▸ **Your objective**: What follows is a set of records; restate each one word for word and drop the pictures.

Stored data entries:
===============

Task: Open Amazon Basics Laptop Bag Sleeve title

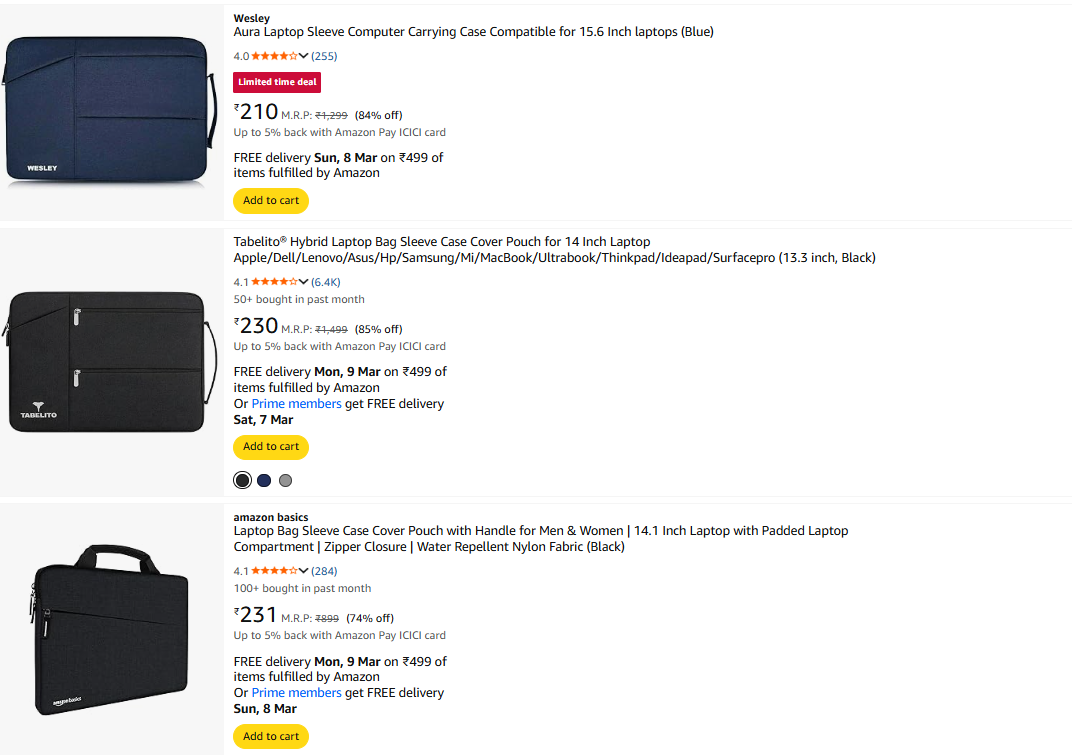Action: pyautogui.click(x=540, y=539)
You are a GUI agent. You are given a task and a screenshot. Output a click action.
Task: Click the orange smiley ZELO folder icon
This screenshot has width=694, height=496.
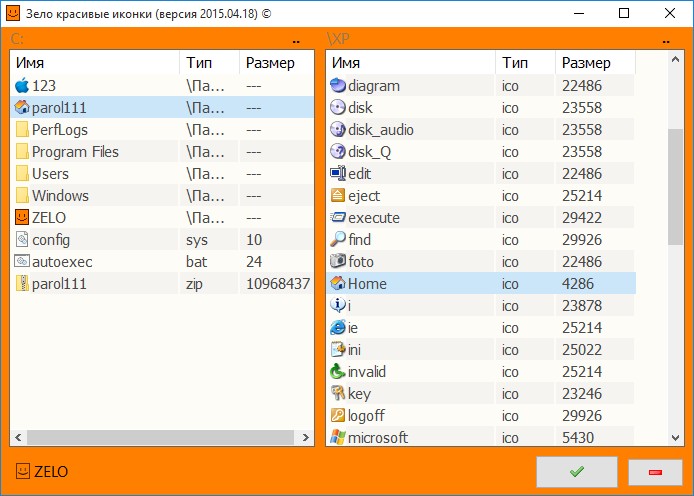22,217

===============

▸ **Your response**:
Task: Open Amazon Basics Laptop Bag Sleeve title

Action: pyautogui.click(x=540, y=539)
You are a GUI agent. You are given a task and a screenshot. Output a click action.
Task: Click the orange smiley ZELO folder icon
This screenshot has width=694, height=496.
22,217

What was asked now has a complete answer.